Hillbilly Beauts’ epic endurance nets £11k

The Hillbilly Beauts at the start.
The Hillbilly Beauts at the start.

Four tough mothers from north Northumberland have raised £11,638 for a children’s charity after tackling an epic endurance race.

Sisters Jenny Vickers and Ruth Oldfield, along with Nicola Wood and Coco Oates, also known as the Hillbilly Beauts, took part in the gruelling Race the Sun challenge at the end of August.

The arduous event saw 54 teams of four head to the Lake District to cycle 50 miles, climb 950m-high Helvellyn and canoe Lake Thirlmere, starting at sunrise and finishing by sunset – racing the sun.

Setting off just after 6am, the quartet completed the race in 10 hours and 22 minutes, making them the second fastest all-female team and placing them 20th overall.

“Helvellyn was quite hard on the descent as it was wet and slippery, but, on the whole, the race was really good fun,” said Ruth.

“We were prepared for it to be tough so, yes, it was what we were expecting, but we really enjoyed ourselves.

“The general morale on the day and the support we received were really good – and special thanks must go to husbands Mark and Tom who were our support crew on the day.”

The four, who all live in the Alnwick area, have seven children between them and were inspired to support Action Medical Research, which funds medical research into conditions affecting babies and children, after a friend’s baby was born prematurely.

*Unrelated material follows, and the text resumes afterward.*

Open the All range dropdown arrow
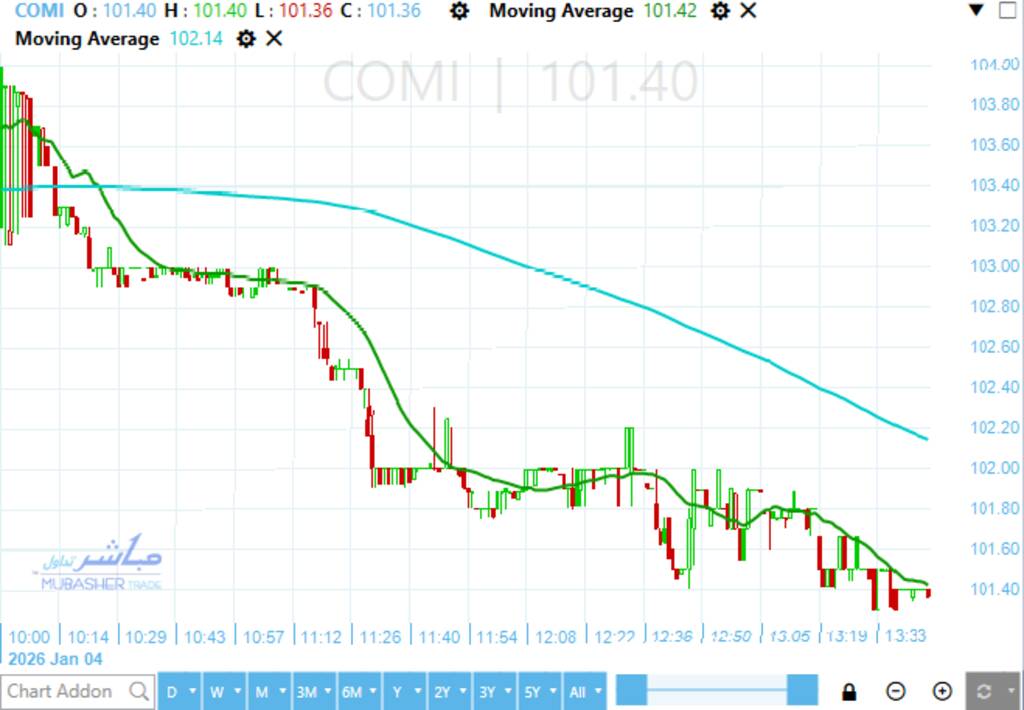 point(598,691)
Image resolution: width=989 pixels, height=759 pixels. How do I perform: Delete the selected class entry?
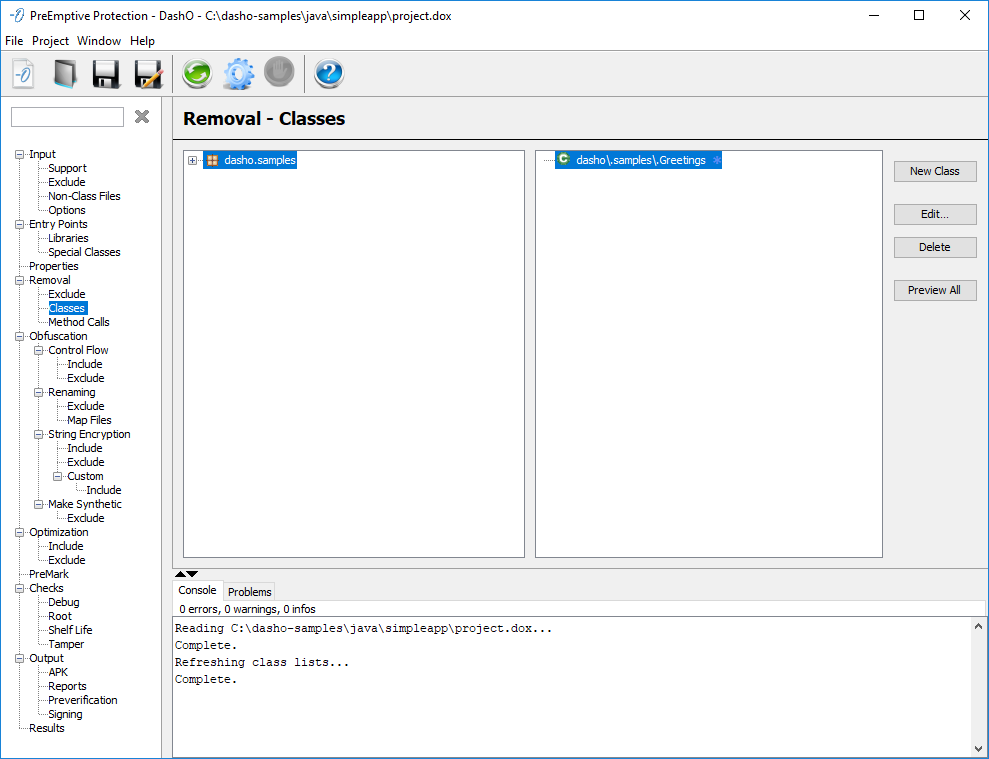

Prior to the event, Ruth said: “We all have small children so a charity that helps children was an important factor for us too.

“I have twins and when my daughter Isabella was born she was in special care for a week.

“I was so lucky as that’s such a short time, but it did make me realise that it must be incredibly tough for parents with very poorly children.”

In the run-up to the Race the Sun: Lake District event, Ruth, Jenny, Nicola and Coco organised Tughallfest, a mini music festival, at Tughall Grange, in May and put on a wine-tasting evening and auction.

Ruth’s husband Mark took on an arduous Sufferfest challenge and cycled on a turbo trainer for nearly 12 hours straight, while another friend, Mary Dixon, gave up alcohol for Lent to help them reach their impressive total.

With the help of its supporters, Action Medical Research has played a significant role in many medical breakthroughs since it began in 1952, from the development of the first UK polio vaccines to the use of ultrasound in pregnancy.

It is currently supporting research into meningitis, Down syndrome, epilepsy and premature birth, as well as some rare and distressing conditions that severely affect children.